D’Amato, R-N.Y., said in an interview with The Associated Press that he would be willing to send a letter to Starr urging him to acknowledge that if the White House released the disputed notes, Clinton would not be surrendering his right to keep conversations with his lawyer private.
“I would be willing to send a letter saying we do not feel that there would be any waiver of any privilege, that the administration’s turning over the notes would not be deemed a waiver in our eyes. And we would urge that he would accept the same position,” D’Amato said.
White House press secretary Mike McCurry said later on CNN’s “Evans and Novak” that if all parties to the Whitewater matter agreed the submission of notes would not constitute a waiver of Clinton’s attorney-client privilege, “those notes will be in the possession of the committee in a nanosecond.”
However, D’Amato would not accept the White House’s original condition that an agreement from Starr had to be secured before the notes would be released.
His panel re jected such a condition last week, before voting to challenge Clinton’s refusal in federal court.
“I’m not going to go along with the idea that we need his or anybody else’s approval. We are entitled to the truth. … We are not going to slow down on moving ahead” with plans to seek a court challenge, D’Amato said.
The Senate is scheduled to vote on the request for a court challenge Wednesday. McCurry said in his CNN interview Saturday that if there is no negotiated agreement by then, Clinton would ask Democrats not to filibuster in an effort to block the vote. “The president believes it should be resolved by the courts for the simple reason that it’s a dispute between the legislative branch (and) the executive branch and he believes as a constitutional matter it ought to be the courts and the judicial branch,” said McCurry.

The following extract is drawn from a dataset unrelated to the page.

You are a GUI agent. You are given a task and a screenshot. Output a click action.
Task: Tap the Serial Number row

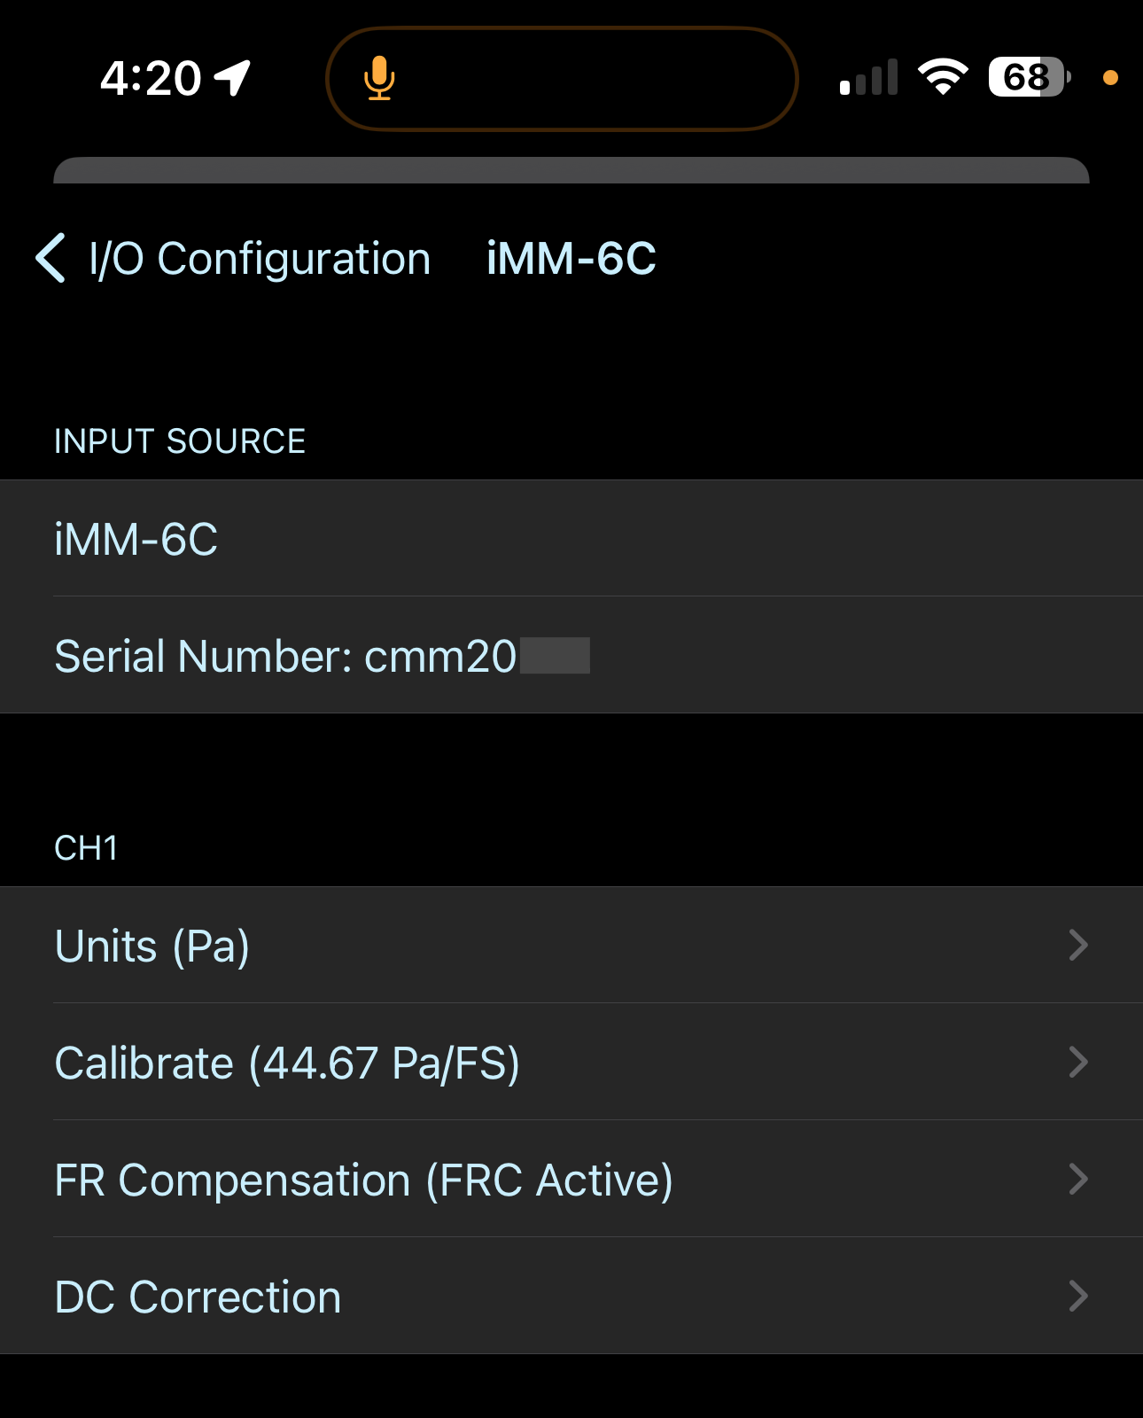(x=572, y=656)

The White House, which has been trying to halt the politically damaging escalation of the dispute, reacted cautiously to D’Amato’s offer. “We think it is a step in the right direction,” said spokesman Mark Fabiani.
Earlier this month, D’Amato’s committee subpoenaed the notes taken by former presidential aide William Kennedy at a Nov. 5, 1993, meeting, saying it needed them to help determine whether presidential aides misused confidential information they obtained in 1993 about two ongoing Whitewater criminal investigations.
The White House denies it interfered with either investigation.